Ring 0 needs to be protected because if a crash occurs it will result in a crash of the entire system and the reason for this is down to the kernel being executed there in memory. Thankfully, when a standard program crashes in user-mode (ring 3), our systems don’t need to be completely restarted and this is down to memory management – each piece of software executing from ring 3 has its own memory allocated to it, therefore when something goes wrong (the memory for that software messes up) only that memory is affected, thus only that program crashes.

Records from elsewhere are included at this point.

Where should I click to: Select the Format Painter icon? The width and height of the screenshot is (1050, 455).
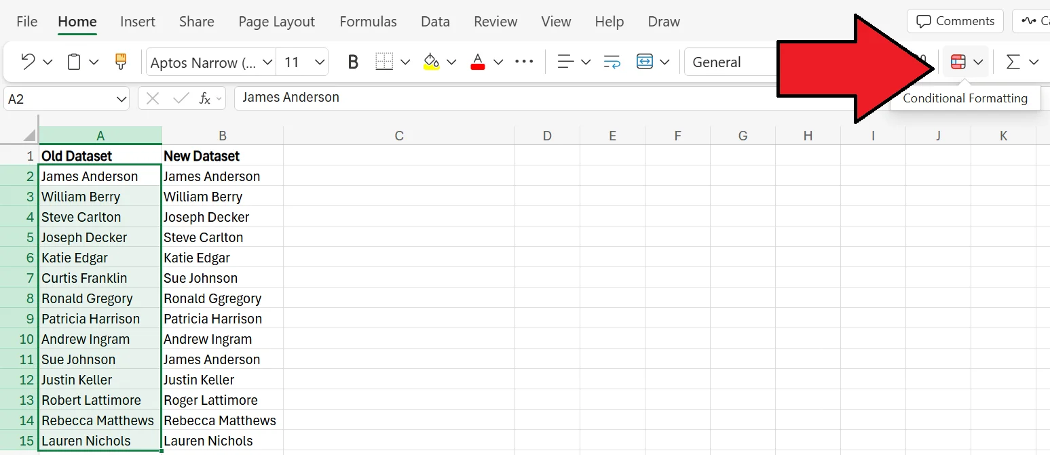pos(120,61)
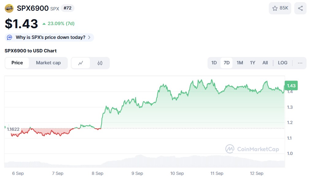Select the 1M timeframe tab

[239, 63]
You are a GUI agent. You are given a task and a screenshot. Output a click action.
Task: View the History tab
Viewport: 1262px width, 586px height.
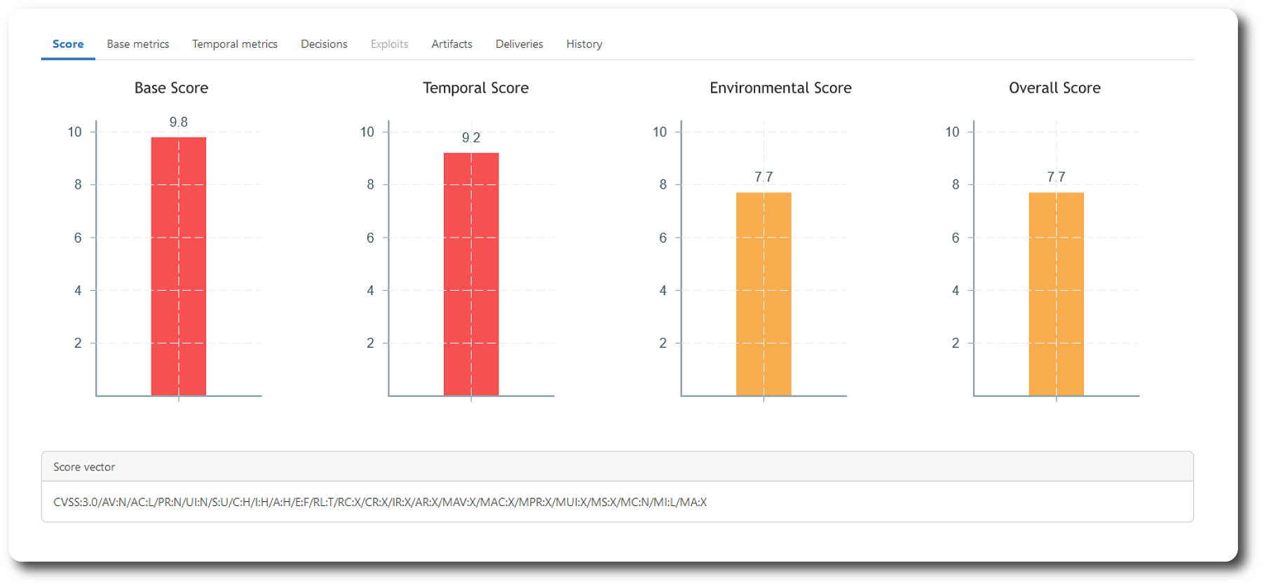[584, 44]
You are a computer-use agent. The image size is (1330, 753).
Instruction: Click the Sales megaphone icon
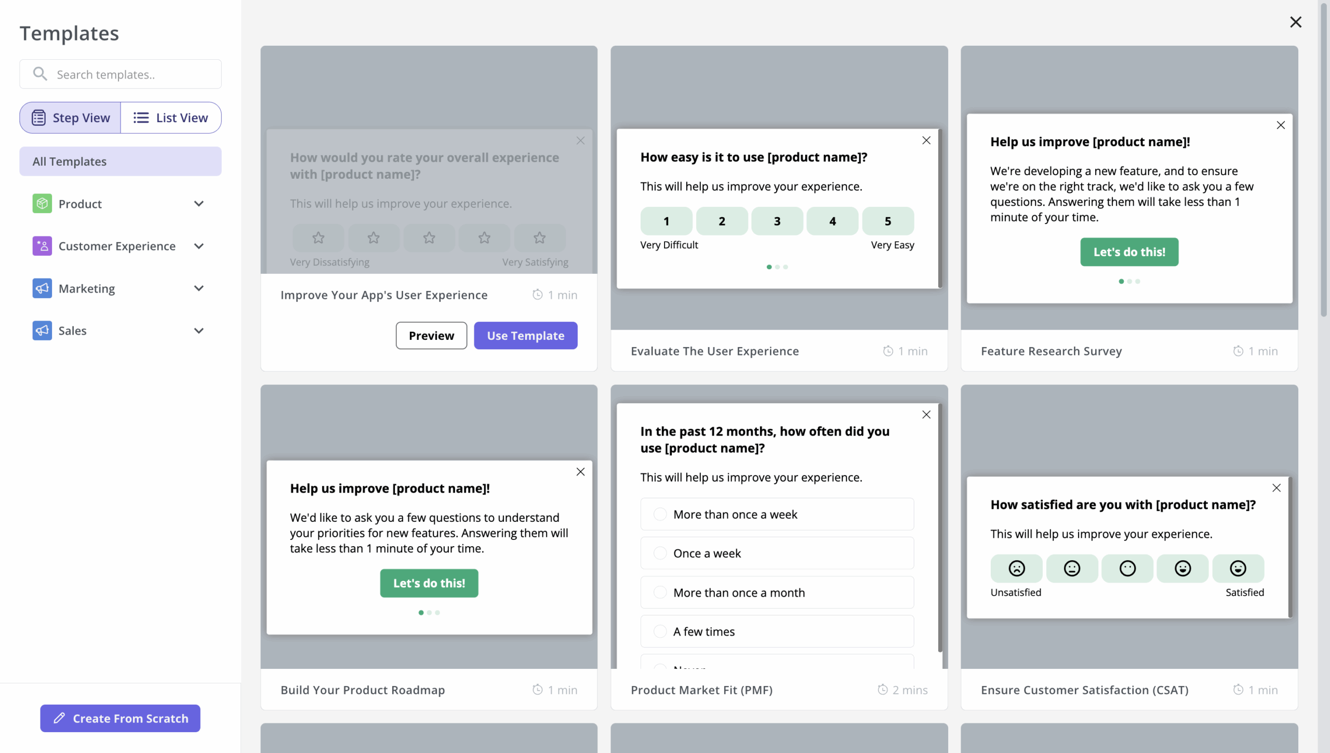coord(42,331)
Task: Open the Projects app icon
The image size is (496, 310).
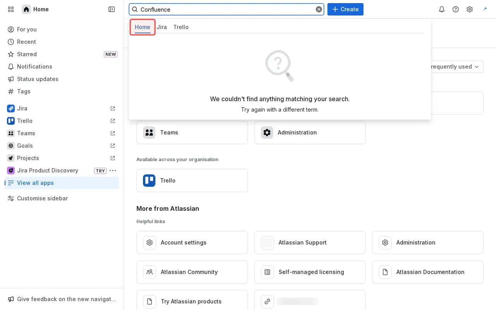Action: point(11,158)
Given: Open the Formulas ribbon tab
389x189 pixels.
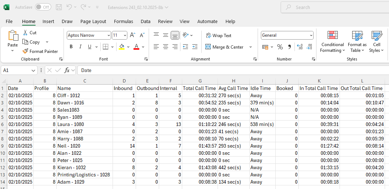Looking at the screenshot, I should pyautogui.click(x=123, y=22).
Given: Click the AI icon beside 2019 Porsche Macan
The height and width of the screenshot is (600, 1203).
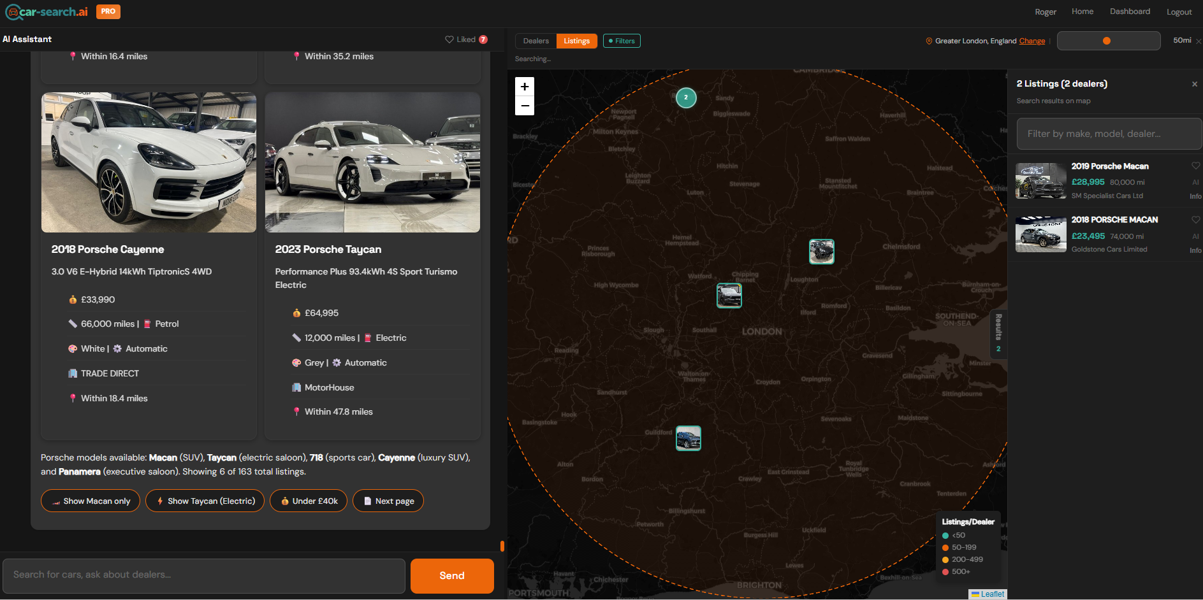Looking at the screenshot, I should pyautogui.click(x=1195, y=182).
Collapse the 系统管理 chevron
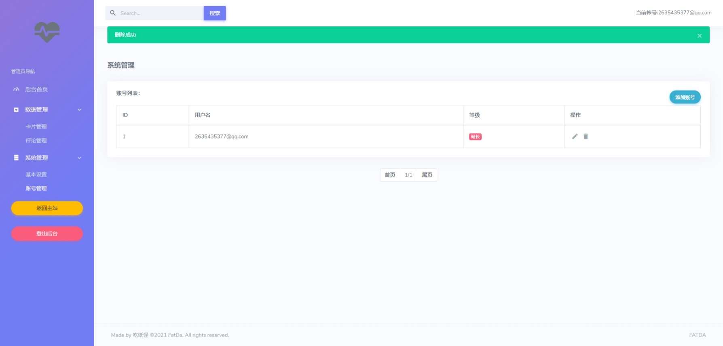This screenshot has width=723, height=346. point(79,158)
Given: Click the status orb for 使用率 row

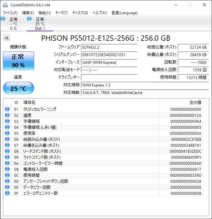Looking at the screenshot, I should pos(7,133).
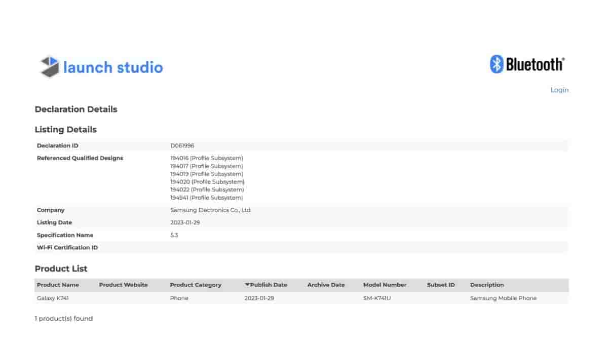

In ring 0 it’s a different story, you have access to all the memory on the system, complete control… Therefore, a crash will affect the entire system, and all the memory. Ring 0 is essentially an abstract layer to access the hardware, and ring 3 is essentially the place for


In Windows there is something called the NTAPI (Native API) and it’s basically an Application Programming Interface which is more lower-level than the Win32 which I’m sure we are all familiar with. The way it works is when you call specific Win32 API functions, it becomes passed down and traces back to the Native API equivalent of the function, and then this proceeds by transitioning over to kernel-mode (ring 0).

There is a lot of misinformation about ring 1 and 2 and honestly I used to be wrong about it as well due to the misinformation I had read previously online whilst learning a few years back. The purposes of ring 1 and 2 is actually for device drivers, they do not actually become loaded in ring 0 itself. The reason for ring 1 and 2 being used for device drivers is simply down to the fact that they may need to access microcontrollers and the such of hardware, and if they were loaded from ring 3 then they wouldn’t have the guaranteed control to do what they really need to do. However, device drivers in ring 1 and 2 have the most control next to the kernel in ring 0. Device drivers stay in ring 1 and 2 to grant them the privileges they require without giving them too much freedom and control which they don’t really need, and if they don’t need the same control as ring 0, then putting them in ring 0 can just cause problems. Ring 0 is for the kernel only, device drivers are to work from ring 1 and 2 (and work closely with the kernel of course), and then ring 3 is for user-mode.

Now we’ve covered some basic theory about the OS rings and their purposes we can start to talk about the Native Windows API (NTAPI) and the Windows API (Win32 API).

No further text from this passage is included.